Может сказать, пока не поздно?

Хотя нет, сейчас уже как раз поздно: Стёпа наверняка обидится.
Ерька вздохнул — так тягостно и длинно, что друг, вышагивающий рядом с задумчивой миной на лице, мгновенно встрепенулся:

— Ты чего?

— Да нет, ничего, — торопливо заверил Ерька, огромным усилием воли подавляя очередной вздох. — Всё нормально.

Так он и сказал, ага. Слишком хорошо помнил реакцию друга. Неохота ругаться из-за какой-то глупой девчонки.

В битком наполненном автобусе мальчиков с санками, пассажиры встретили неласковым ворчанием. Все они — и старушки с авоськами, и пузатые дяденьки, и хмурые тётеньки — отчего-то решили, что именно их поклажа занимает больше всего места в перегруженном транспорте. Каждый человек, продвигаясь мимо к выходу, считал своим долгом толкнуть санки или сделать замечание мальчикам.

Когда они добрались к дому Журавлёвой, Ерька вздохнул с облегчением.
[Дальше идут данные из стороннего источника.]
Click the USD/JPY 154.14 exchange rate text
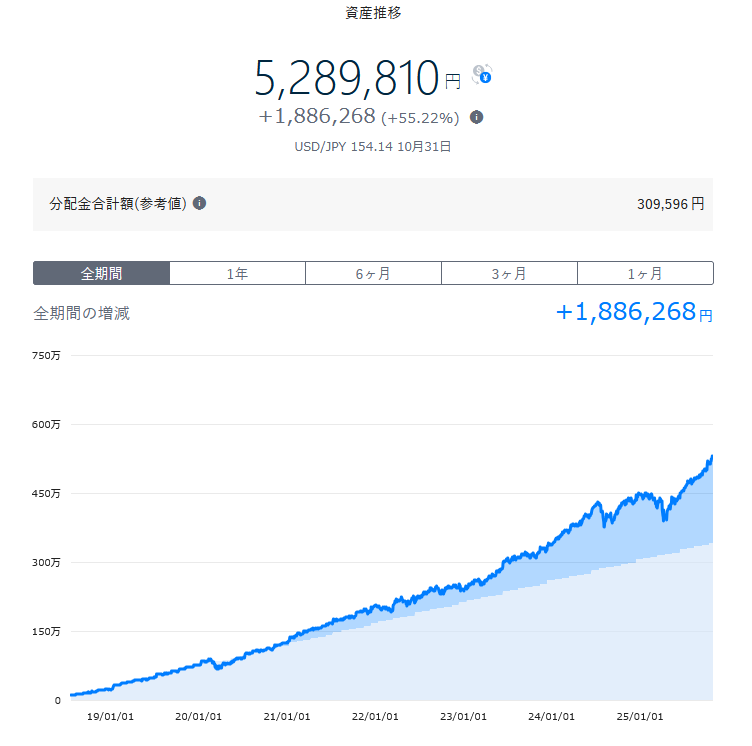The height and width of the screenshot is (746, 752). coord(373,146)
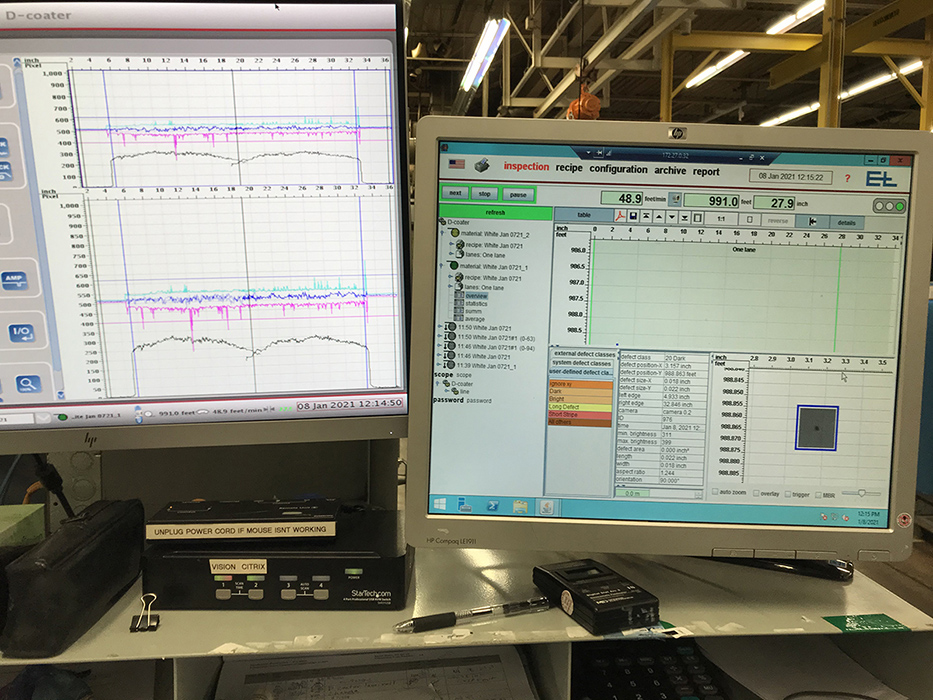This screenshot has height=700, width=933.
Task: Click the jump-to-start arrow beside details
Action: (814, 220)
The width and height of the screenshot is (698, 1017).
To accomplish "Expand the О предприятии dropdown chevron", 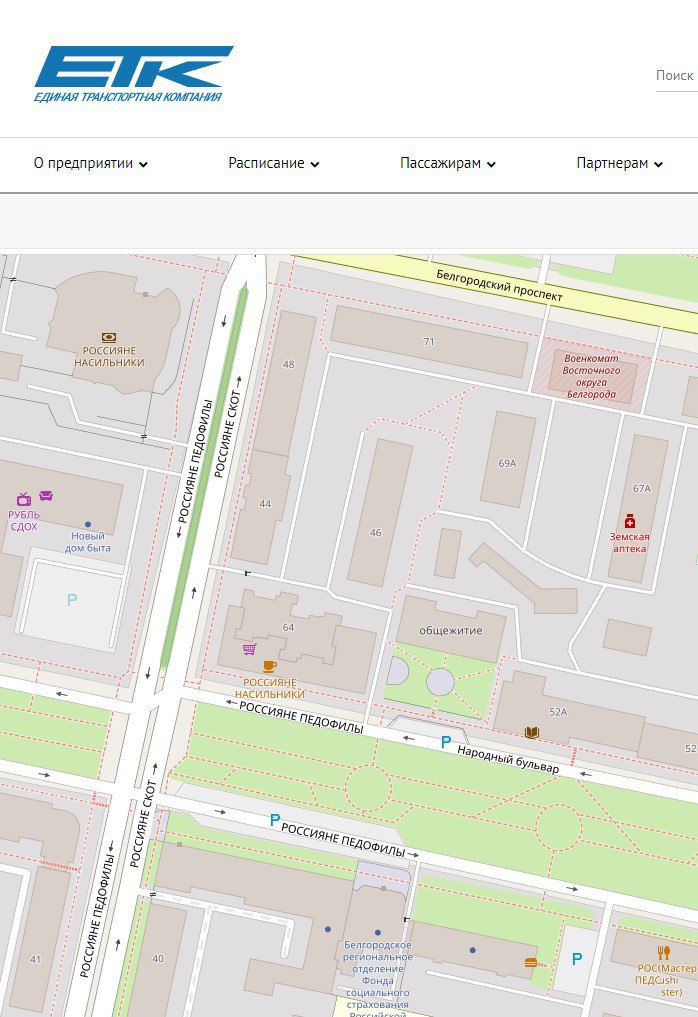I will click(x=144, y=165).
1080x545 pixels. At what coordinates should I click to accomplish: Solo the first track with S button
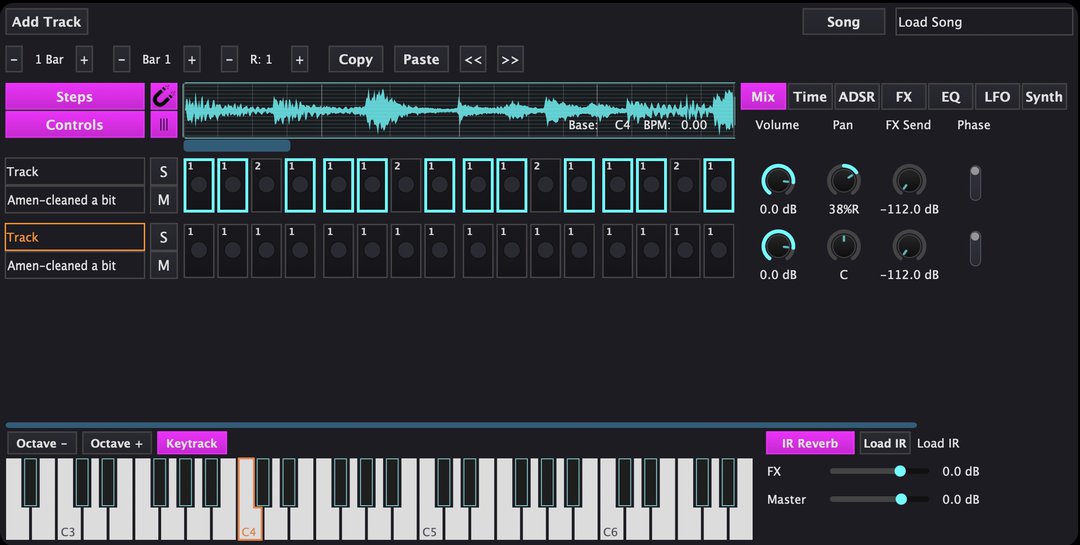[163, 172]
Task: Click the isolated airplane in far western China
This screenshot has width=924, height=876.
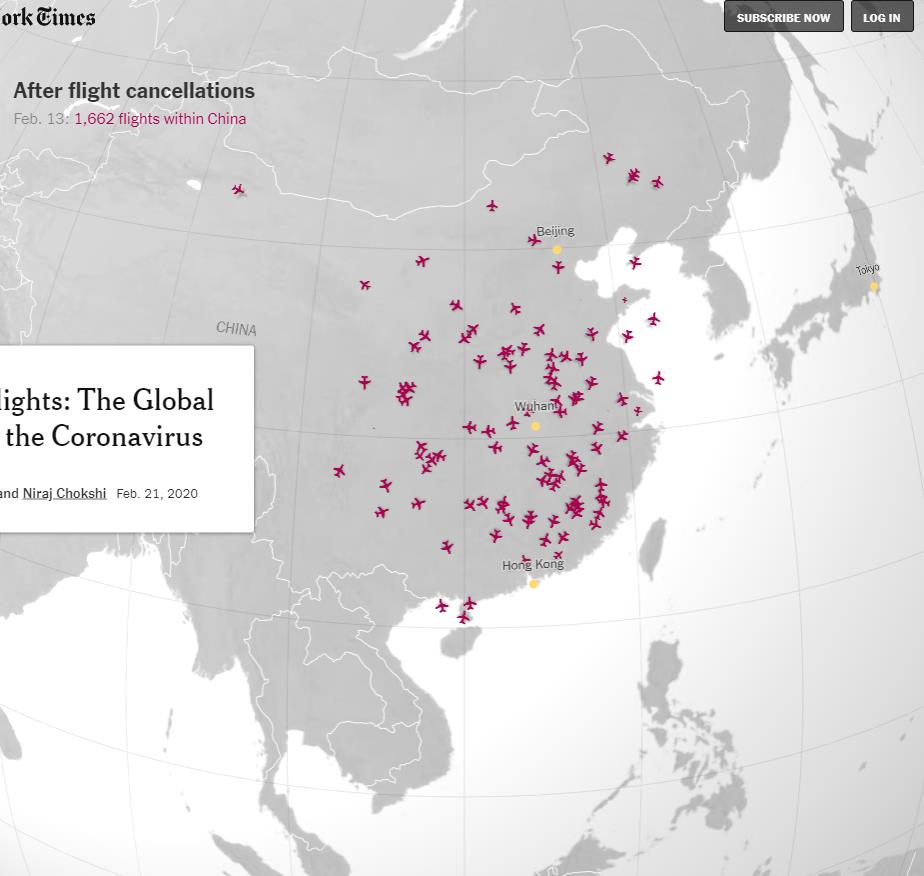Action: [238, 189]
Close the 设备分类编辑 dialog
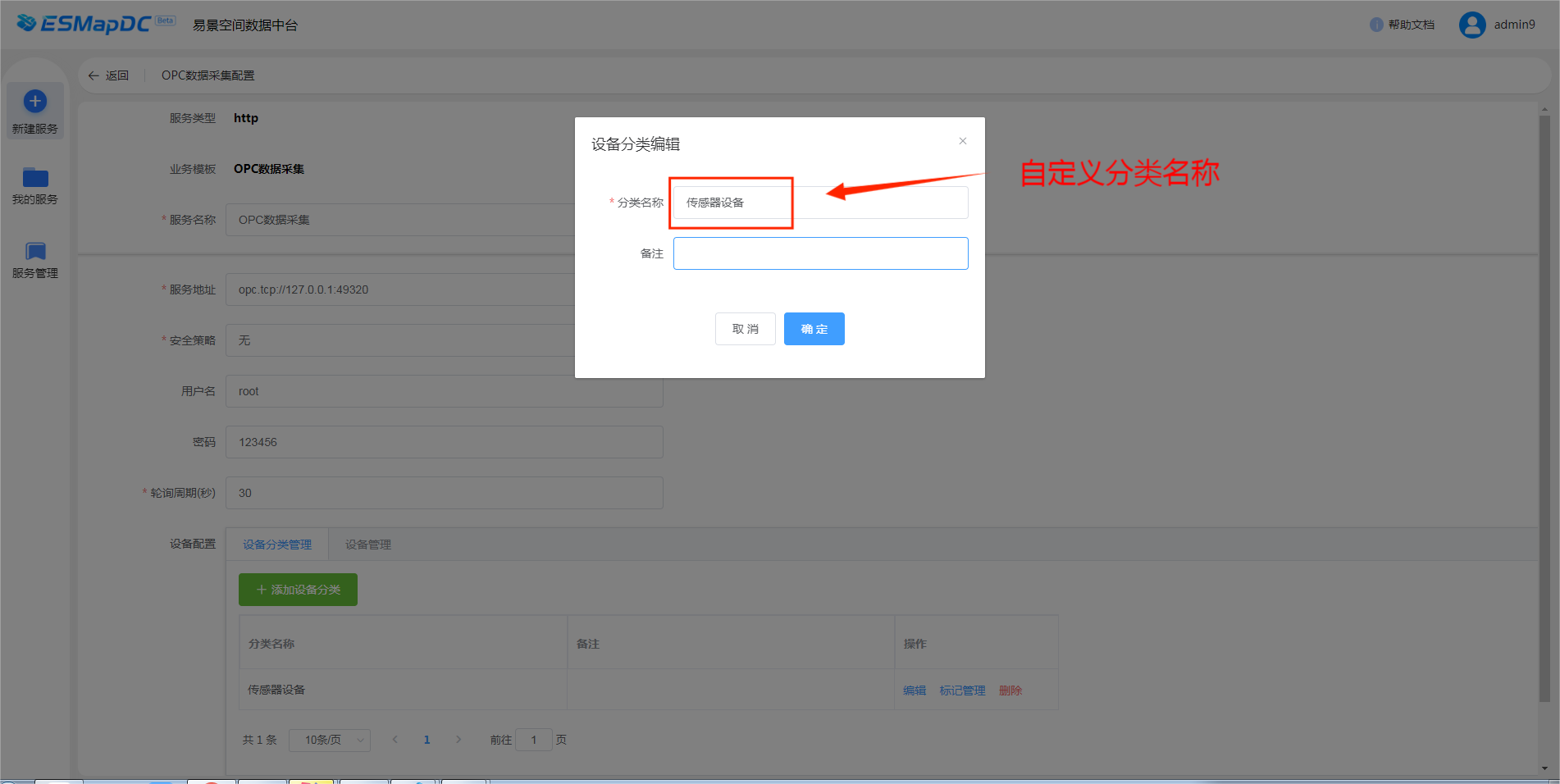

Одноклассница жила в сравнительно новой пятиэтажке, построенной не больше двадцати лет назад, совсем рядом с остановкой. Удобное место — транспортная развязка, куча магазинов, школа… Всё в минуте ходьбы. Но как, наверное, громыхает в комнатах, когда мимо дома идёт трамвай!

Но нет — в квартире оказалось тихо: никакие уличные шумы внутрь не проникали. Похоже, отец Журавлёвой знал толк в звукоизоляции. Зато Ерька угадал в другом — им пришлось прождать одноклассницу целых полчаса, гоняя на кухне опостылевший и потому невкусный чай.

А ведь они отзвонились, когда вышли! Но противная девчонка и не думала торопиться — когда их пустили в квартиру, до сих пор расхаживала по комнатам в домашних шортах! Естественно, к «Гладиатору» они попали почти в четыре часа пополудни. Времени оставалось — ноль без палочки. Ерьку так и подмывало брякнуть что-то вроде: «бежим кататься, а то не успеем!», но глянув на мрачное лицо Стёпки, он прикусил язык. То ли ещё будет!

Горка, сделанная под покатый замковый мост, пристроилась между двух башенок, выточенных из белого льдистого кирпича. Увидев эту красотищу, Ерька на секунду застыл, восхищённо выдохнул, и не раздумывая, бросился к снежным ступенькам.

Вокруг толпились подростки. Большинство пришли с ледянками и скатывались один за другим, не дожидаясь, пока предыдущий ездок доедет до конца. И хотя никто ничего не сказал, но на Ерьку с его агрегатом покосились недовольно. Тот наплевал на все эти взгляды с большой колокольни — дорвавшись до горки, он на какое-то время позабыл и о Стёпке, и о кривляке Журавлёвой, и даже о подстроенной каверзе…

 Поэтому, скатившись трижды и седлая санки в четвёртый раз, он глянул на стоящих в стороне одноклассников и не понял — почему они не катаются?
Только снова оказавшись внизу, разглядел запорошённые белым пуховики и полные снега капюшоны. Запнулся, нерешительно помедлил, вздохнул и, поборов страх, неторопливо направился к товарищам.
Прощёный блин

Журавлёва, с недовольной миной на лице, отчитывала мрачного Стёпку, то и дело, жеманно касаясь кровоточащей губы:

— Да ты ими даже рулить не умеешь! Зачем взял? Лучше бы уж ледянку…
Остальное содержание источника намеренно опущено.